Newsletter no.178, July 15th, 2021

The copy editing is done and dusted . . .

And soon it will be on its way to the printer . . . who will then run off a copy, which will be returned to me for proof-reading. And that’s when I find one or two things I’ve missed. Yes, it always happens. There are run-ons which have suddenly appeared in what had once been a clean page and, one of my failings – the same word has been repeated within a paragraph. You would think that I should have picked the duplicates up earlier, and I agree but, sigh, it does seem to happen every time. As for the run-ons, I can’t explain why they occur. They are not in the copy-editing stage but when it comes to proofs. . . yes, there they are, bold as brass. I tell myself, Onwards and Upwards, and am heartened to hear that the book – False Face by name – will be published in September.

The next short story . . .

for the Methodist Recorder is coming on a treat. It’s a difficult subject about personal responsibility in Covid times and I’m still working on it as we speak. I’ll let you know when it’s due to be published.

The story that comes with this letter is ‘Can You Forgive?’ Can you forgive a wrong done to you? Perhaps it depends on how much you are hurt by it? An elderly friend of mine who was a man of strong faith was ambushed in a park and beaten up. It took him months to recover and he found it very hard to forgive. In my story, Bruce is in the same position. You can read how he dealt with it here.

A star is born . . .

Everyone seems to love Parsley, my white pottery lamb, so you can see what he got up to in a different part of my garden here. He seems to enjoy the mixture of colours. It’s a bit hard to see but at the top in the background there is an old yellow rose. I have no idea what it’s called, but it was here when we moved into this house over fifty years ago, together with one other old-fashioned pink rose. There wasn’t much else in the garden then, except for self-seeded trees, a mound of bricks and a bicycle which lacked a saddle. Nowadays I try to have something in colour all the year round and mostly, that works.

And finally, I’m back to work on the next Ellie . . .

Of which, more news later.

A blessing on those who take the time to listen to those in distress.

Veronica Heley

Newsletter no.177, July 1st, 2021

Yes, the copy editing finally arrived.

And yes, of course, it has to be tackled straight away. I had to put on one side a most interesting development in the next Ellie which I’ve been drafting, in order to concentrate on ‘delete this’ and ‘you spell jeopardise with a “z” and not with an “s”, and you should know that by now!’ Also, ‘you haven’t made it clear who is related to who in this next bit.’ All of which is quite true, and I ought to know better. Checking the copy editor’s comments and marking them up on my own file is work that has to be carefully done. I can usually only manage to clear one chapter at a time before I have to have a break . . . and come back later for another crack at it.

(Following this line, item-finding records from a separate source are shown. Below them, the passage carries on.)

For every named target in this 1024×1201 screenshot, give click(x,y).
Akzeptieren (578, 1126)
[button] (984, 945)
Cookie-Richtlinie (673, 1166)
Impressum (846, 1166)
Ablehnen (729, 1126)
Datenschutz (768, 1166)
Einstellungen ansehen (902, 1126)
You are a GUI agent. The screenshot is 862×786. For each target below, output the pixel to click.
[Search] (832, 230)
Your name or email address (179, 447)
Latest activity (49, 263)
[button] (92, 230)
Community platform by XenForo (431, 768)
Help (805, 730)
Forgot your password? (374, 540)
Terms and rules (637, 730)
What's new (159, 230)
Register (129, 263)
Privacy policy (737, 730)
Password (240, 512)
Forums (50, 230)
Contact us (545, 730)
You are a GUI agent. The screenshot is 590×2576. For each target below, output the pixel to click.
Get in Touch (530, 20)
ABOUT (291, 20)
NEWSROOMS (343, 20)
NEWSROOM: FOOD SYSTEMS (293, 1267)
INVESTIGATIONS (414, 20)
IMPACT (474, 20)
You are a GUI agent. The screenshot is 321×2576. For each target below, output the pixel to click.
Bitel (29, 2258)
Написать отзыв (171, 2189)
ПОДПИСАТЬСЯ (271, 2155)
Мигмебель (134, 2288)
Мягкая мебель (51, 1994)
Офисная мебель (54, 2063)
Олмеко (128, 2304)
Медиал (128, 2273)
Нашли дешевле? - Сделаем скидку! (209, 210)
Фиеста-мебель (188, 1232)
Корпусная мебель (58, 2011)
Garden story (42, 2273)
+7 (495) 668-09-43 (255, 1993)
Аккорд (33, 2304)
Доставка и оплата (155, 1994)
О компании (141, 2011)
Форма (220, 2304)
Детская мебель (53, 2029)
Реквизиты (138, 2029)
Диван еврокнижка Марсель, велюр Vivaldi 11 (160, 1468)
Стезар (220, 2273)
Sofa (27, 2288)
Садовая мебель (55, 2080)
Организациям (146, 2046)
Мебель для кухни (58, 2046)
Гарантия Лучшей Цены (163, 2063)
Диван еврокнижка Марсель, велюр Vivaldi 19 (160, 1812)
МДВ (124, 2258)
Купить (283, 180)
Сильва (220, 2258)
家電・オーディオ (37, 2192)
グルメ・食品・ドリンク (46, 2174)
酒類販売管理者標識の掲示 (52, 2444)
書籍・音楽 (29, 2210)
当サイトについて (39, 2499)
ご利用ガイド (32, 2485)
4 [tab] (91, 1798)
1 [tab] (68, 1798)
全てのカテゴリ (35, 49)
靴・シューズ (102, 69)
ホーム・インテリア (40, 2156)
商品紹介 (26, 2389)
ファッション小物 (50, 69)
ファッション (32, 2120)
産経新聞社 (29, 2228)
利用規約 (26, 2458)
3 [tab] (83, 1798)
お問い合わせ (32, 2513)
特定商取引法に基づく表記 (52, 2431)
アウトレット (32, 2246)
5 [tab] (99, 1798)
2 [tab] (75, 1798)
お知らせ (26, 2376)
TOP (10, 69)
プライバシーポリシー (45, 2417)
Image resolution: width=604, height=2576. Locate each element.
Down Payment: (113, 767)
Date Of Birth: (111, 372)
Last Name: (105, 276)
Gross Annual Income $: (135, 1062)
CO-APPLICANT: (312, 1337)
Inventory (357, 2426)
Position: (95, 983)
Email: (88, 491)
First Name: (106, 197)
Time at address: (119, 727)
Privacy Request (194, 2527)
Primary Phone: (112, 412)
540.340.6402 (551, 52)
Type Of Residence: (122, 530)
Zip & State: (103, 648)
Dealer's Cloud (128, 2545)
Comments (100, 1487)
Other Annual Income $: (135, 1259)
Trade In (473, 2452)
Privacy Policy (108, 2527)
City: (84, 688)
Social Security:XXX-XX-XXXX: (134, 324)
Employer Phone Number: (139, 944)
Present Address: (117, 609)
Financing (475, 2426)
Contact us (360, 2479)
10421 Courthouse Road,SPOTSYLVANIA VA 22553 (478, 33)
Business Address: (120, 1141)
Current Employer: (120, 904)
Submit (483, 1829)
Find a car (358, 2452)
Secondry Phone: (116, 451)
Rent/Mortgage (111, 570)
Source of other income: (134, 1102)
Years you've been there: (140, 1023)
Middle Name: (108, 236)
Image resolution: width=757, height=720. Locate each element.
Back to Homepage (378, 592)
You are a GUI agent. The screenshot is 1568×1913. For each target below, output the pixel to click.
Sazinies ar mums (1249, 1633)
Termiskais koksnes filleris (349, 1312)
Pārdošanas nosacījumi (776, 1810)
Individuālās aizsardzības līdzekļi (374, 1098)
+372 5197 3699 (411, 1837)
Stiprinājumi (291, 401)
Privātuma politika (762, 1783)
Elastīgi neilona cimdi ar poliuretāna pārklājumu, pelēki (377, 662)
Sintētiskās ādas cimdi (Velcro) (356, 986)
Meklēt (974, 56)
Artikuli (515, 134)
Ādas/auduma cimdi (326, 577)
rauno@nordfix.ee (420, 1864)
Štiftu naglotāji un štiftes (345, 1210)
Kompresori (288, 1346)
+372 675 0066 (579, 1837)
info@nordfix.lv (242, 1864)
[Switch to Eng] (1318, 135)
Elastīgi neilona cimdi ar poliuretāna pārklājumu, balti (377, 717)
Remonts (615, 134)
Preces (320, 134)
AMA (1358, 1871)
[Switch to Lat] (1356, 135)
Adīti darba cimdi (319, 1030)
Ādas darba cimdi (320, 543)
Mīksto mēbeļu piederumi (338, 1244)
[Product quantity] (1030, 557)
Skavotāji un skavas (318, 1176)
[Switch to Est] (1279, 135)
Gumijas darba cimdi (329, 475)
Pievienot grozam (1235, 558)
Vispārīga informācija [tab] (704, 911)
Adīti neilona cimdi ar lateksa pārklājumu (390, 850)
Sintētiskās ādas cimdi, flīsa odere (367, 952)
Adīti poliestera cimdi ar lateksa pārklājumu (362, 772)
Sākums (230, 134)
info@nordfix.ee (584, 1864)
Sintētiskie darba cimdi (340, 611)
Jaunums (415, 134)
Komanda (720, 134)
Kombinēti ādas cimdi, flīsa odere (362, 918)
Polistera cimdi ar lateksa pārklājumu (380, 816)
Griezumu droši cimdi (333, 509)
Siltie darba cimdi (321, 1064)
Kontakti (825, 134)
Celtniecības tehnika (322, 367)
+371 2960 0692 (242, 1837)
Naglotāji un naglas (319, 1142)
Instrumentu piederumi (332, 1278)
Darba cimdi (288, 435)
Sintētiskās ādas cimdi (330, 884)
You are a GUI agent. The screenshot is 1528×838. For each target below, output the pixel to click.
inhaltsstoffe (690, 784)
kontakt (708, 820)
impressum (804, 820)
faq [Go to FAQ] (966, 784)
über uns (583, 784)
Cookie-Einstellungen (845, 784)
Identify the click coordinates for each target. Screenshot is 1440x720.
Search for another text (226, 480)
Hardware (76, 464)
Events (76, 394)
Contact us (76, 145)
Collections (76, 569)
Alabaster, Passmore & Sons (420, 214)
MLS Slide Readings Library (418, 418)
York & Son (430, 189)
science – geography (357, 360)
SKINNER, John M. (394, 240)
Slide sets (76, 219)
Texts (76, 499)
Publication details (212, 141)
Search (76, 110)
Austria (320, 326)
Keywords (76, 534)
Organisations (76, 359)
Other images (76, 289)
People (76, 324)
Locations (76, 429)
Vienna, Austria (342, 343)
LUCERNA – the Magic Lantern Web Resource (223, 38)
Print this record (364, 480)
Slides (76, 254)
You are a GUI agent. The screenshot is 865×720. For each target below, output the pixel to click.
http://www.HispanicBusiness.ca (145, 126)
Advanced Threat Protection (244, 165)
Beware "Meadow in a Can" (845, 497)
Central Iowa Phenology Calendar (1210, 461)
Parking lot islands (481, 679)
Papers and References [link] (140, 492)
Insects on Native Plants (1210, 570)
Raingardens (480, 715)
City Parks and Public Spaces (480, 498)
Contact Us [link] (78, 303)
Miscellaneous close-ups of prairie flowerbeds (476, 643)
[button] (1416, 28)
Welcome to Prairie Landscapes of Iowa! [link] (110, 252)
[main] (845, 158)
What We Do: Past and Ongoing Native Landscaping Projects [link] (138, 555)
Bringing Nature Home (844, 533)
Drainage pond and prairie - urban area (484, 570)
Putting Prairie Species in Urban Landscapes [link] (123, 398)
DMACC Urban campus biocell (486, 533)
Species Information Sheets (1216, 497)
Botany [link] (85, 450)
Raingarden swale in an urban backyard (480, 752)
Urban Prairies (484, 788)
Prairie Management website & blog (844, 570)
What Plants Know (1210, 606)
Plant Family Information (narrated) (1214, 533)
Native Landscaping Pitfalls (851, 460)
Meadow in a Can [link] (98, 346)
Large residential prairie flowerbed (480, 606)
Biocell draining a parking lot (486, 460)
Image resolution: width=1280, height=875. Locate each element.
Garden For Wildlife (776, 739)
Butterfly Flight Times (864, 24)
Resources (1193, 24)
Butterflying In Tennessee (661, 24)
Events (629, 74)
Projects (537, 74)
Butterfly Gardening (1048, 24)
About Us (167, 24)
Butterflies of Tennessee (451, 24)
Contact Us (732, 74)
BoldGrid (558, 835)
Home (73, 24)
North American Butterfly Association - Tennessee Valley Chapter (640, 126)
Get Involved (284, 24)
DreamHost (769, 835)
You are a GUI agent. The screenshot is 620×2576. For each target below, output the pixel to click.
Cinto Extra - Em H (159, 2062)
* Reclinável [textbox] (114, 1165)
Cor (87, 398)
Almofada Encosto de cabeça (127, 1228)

Meanwhile, the next Ellie awaits. I had envisaged a minor character as being an eternal student, a Ra-ra character, if you know what I mean. It turns out he’s much more interesting than that, suffering from conflicting loyalties. It would have been so much easier to write if he’d been two-dimensional, but I must admit I like him better now. I hope to get back to him pretty soon.

Introducing ‘Parsley’

Parsley is a white pottery lamb, who is excellent company in my small garden. In my teens we had a Pekinese who also liked to see what I was doing in the garden, but nowadays I have Parsley instead. He has an innocent look about him which makes it all the odder that he seems able to move from one part of the garden to another at will. I’ve had some requests for more of my garden photos. Please excuse if he intrudes. You can access the latest one here. The white rose that he’s posting in front of, is called ‘Jack’ according to someone I know who has an app of her phone which tells you what you’re looking at. And yes, I have to replenish the bird feeder above Parsley nearly every day. And yes, the sparrows tear up everything on the ground below . . .

The short story which comes with this . . .

. . . is not exactly timely, being about gifts at Christmas. I hasten to add that it’s set some Christmases ago before the pandemic, but it does highlight the problem for people living alone of how to spend that great Festival. It’s a little shorter than usual but does make the point of ‘What is a gift?’ at Christmas time. You can access it here.

The Methodist Recorder have asked for another story about Covid for summer reading, and I am thinking of doing it about how the world seems to be down-grading the ten commandments. Nothing bad you do is a sin if you can find a way to excuse it. Some matters may be subject to the law and if you’re caught, you might well have to toe the line, but many other things are no longer considered a sin. This is a difficult subject. How to make a story which is readable and yet also true to today’s thinking . . .?

A blessing on those who bake and give away a cake, a crumble or a flan to brighten up someone else’s day.